Comment on devient Dieu ET Satan...
Le trait est gras, charbonneux, lourd, il absorbe immédiatement le lecteur dans cette atmosphère pesante, dans l'aura puissante d'un chanteur élevé au rang de dieu vivant ou de suppôt de satan, c'est selon. L'ambiance est hypnotique, l'euphorie de l'instant de gloire est dessiné de manière aussi impressive que le shoot d'héroïne; une même jubilation dans laquelle se noie le "héros", dont on a parfois l'impression qu'il cherche à boire dans ces deux élixirs "son ayahuasca" (ce breuvage des chamanes indiens) qu'il cherche ainsi à se révéler à lui-même, révélation qu'il ne trouvera que sous la violence des coups? D'un point de vue graphique c'est magistral ce que nous propose Julie Maroh.
Réflexion percutante sur le mimétisme humain, comment se créé-t-on des dieux, comment on fait des monstres, comment on devient l'un ou l'autre quand on est porté, porté par quoi?
Le seul bémol dans cette œuvre, à mon sens, c'est le fait que le lecteur n'entre jamais en empathie avec le héros.
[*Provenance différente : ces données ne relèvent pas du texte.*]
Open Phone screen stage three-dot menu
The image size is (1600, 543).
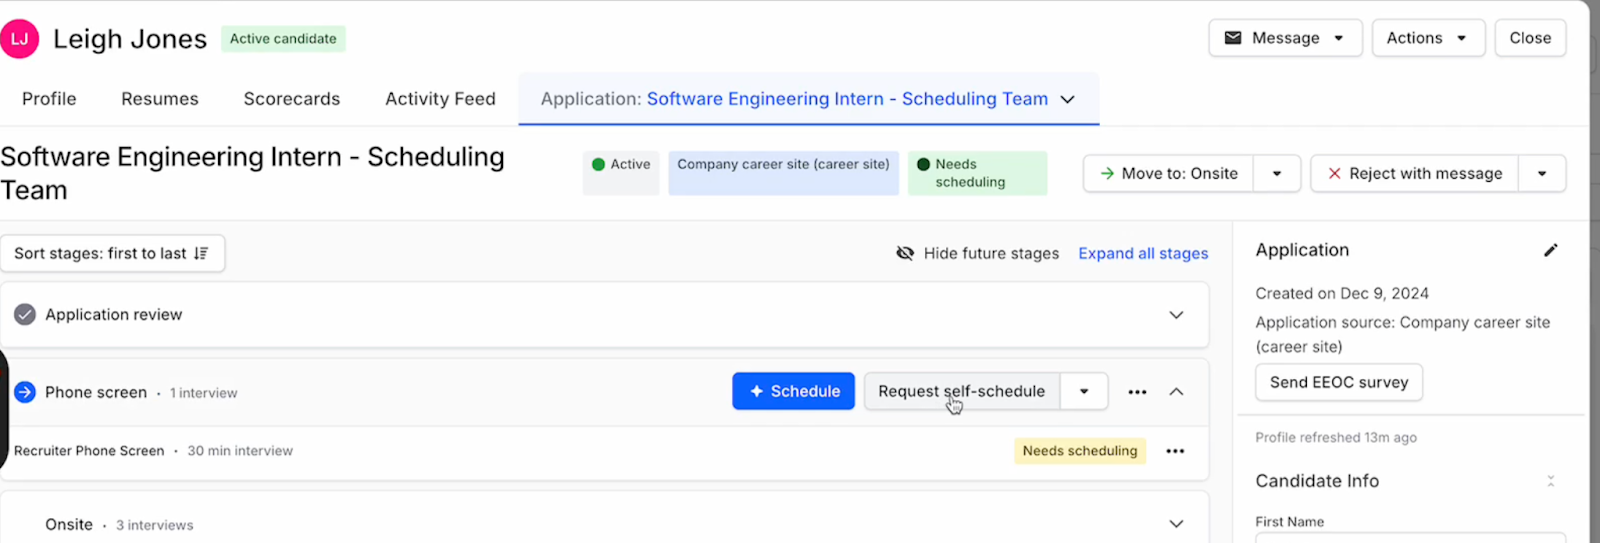tap(1137, 392)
Du point de vue omniscient du lecteur, on garde un regard froid, on le voit immédiatement comme le tyran qu'il est; j'aurais voulu l'adorer ET le détester, ressentir ce que ressentent les proches et le public du charismatique "Tazane".
Très grand moment de lecture de 2013, et grande satisfaction à l'idée que ce soit des jeunes femmes comme Julie Maroh ou bien Chloé Cruchaudet qui nous offrent ce qui se fait de mieux en ce moment du côté du Neuvième Art.
NB: Contrairement à ce que je lis ça et là, les notes de l'auteur en fin d'album sont très lisibles, très efficaces, elles n'expliquent pas l’œuvre (elle n'en a nul besoin!) elles poussent juste la réflexion plus loin encore.